Exercise instructions >> Identify each of the lines below that contains the word "This" and copy it out in full. Only matches with the same uppercase and lowercase letters count.

Records supplied >>
======
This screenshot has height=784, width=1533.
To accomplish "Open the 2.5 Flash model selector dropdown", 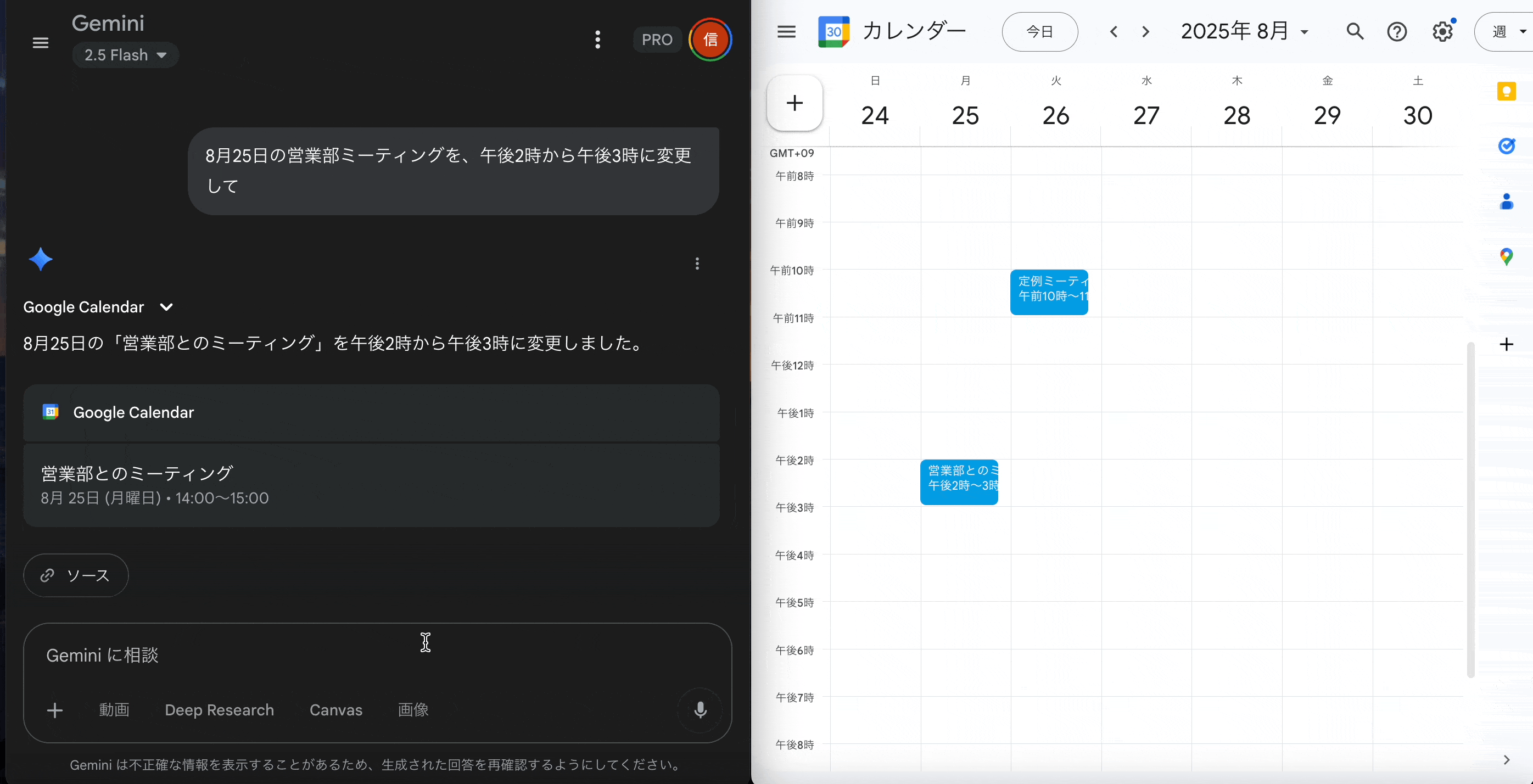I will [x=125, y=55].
======
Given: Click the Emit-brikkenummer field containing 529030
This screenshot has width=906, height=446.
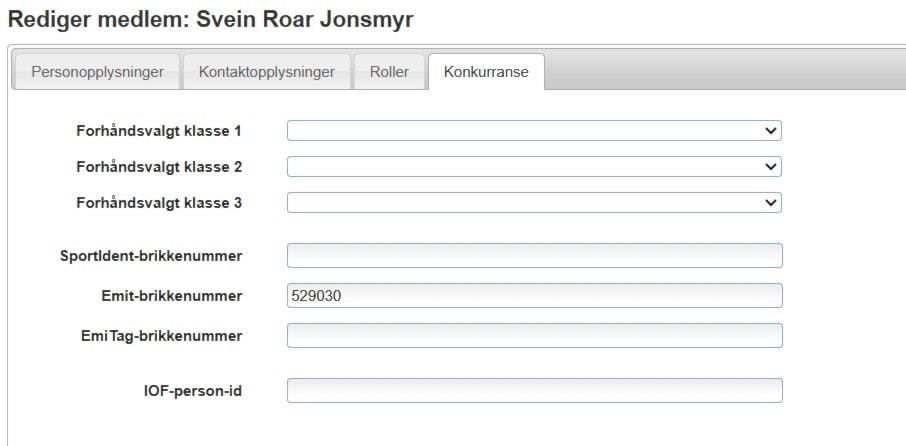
======
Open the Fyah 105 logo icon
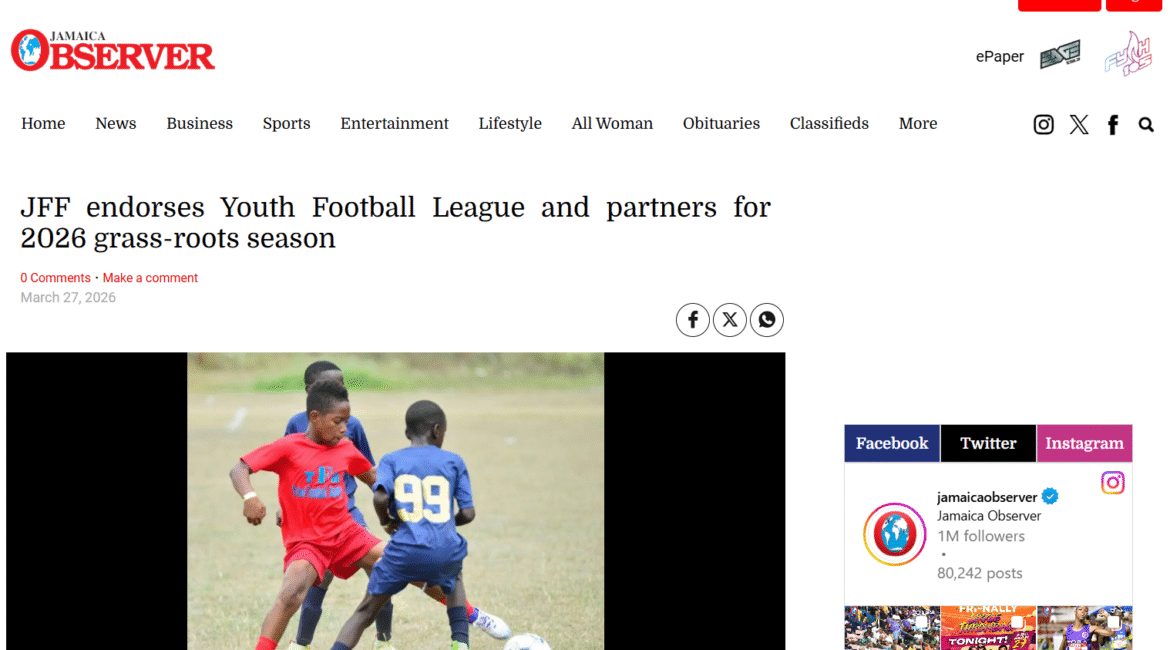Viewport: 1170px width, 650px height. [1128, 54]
======
Exercise answer >>
This screenshot has height=784, width=1533.
This screenshot has width=906, height=446.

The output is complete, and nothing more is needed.